Initial Preparations

  • PuTTY was downloaded, installed, and initialized
  • Connected to my.cs.lmu.edu workstation via PuTTY
  • Entered ~dondi/xmlpipedb/data using cd ~dondi/xmlpipedb/data
  • All results were checked using the ExPASy Translate Tool and the Nucleic Acid Sequence Massager, provided by Attotron
  • prokaryote.txt in ~dondi/xmlpipedb/data was examined using cat prokaryote.txt
  • prokaryote.txt was chosen for use in the first part of this assignment
  • The sequence in prokaryote.txt was copied and pasted on a separate file for future reference and checking

Finding the Complementary Strand

  • sed "y/atcg/tagc/" was found to replace all lowercase a's, t's, c's, and g's with t's, a's, g's, and c's respectively (in lines of text)
  • Using prokarote.txt, the given nucleotide sequence, the complementary strand was found by using cat prokaryote.txt | sed "y/atcg/tagc/"
  • The given nucleotide sequence was:
tctactatatttcaataggtacgatggccaaagaagacaatattgaacttgaaacgttgcctaataccatgttccgcgtataacccagccgccagttccgctggcggcattttaac
  • The complementary strand, using cat prokaryote.txt | sed "y/atcg/tagc/", was found to be:
agatgatataaagttatccatgctaccggtttcttctgttataacttgaactttgcaacggattatggtacaaggcgcatattgggtcggcggtcaaggcgaccgccgtaaaattg

Finding the 6 Reading Frames of prokaryote.txt

Initial Findings

  • While still in ~dondi/xmlpipedb/data, genetic-code.sed was examined using cat genetic-code.sed
  • genetic-code.sed was found to contain all of the sed replacement commands needed to convert any mRNA triplet to an amino acid
  • The large amount of sed replacement commands in genetic-code.sed made it apparent that linking them all together in one pipeline would be difficult and tedious.
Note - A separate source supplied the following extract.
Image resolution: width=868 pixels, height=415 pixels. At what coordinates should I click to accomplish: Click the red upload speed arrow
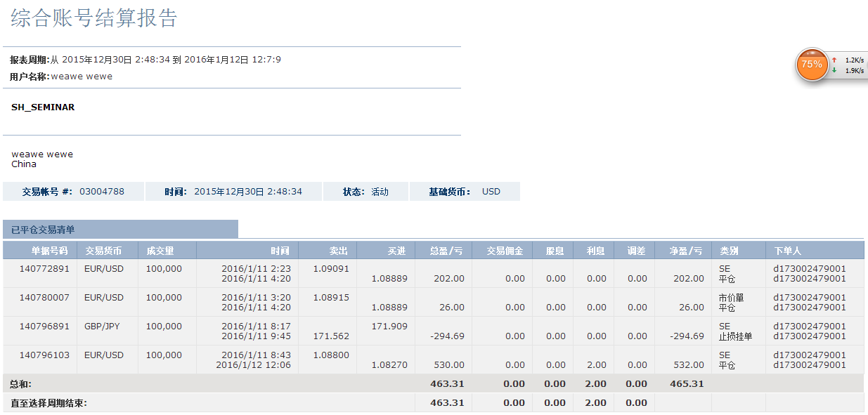(x=834, y=60)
All of genetic-code.sed, ideally, would be exploited in one command
  • cat prokaryote.txt | sed "s/^.//g" was found to remove the first letter from the nucleotide sequence
  • cat prokaryote.txt | sed "s/^..//g" was found to remove the first two letters from the nucleotide sequence
  • cat prokaryote.txt | sed "s/.../ & /g" was found to make the nucleotide sequence a set of triplets, with spaces inbetween each
  • rev prokaryote.txt was found to reverse the sequence (changes the direction from 5' - 3' to 3' - 5', or vice versa)
  • It was assumed that the sequence in prokaryote.txt ran from 5' to 3'
  • sed "s/[atcg]//g" was found to delete any uncapitalized nucleotide sequence letters
  • sed "y/t/u/" was found to replace any uncapitalized t's with u's; would be useful in converting a nucleic acid sequence into RNA
  • It was realized that a file with a set of sed commands could be exploited by using sed -f <filename>; would be a good pairing with genetic-code.sed!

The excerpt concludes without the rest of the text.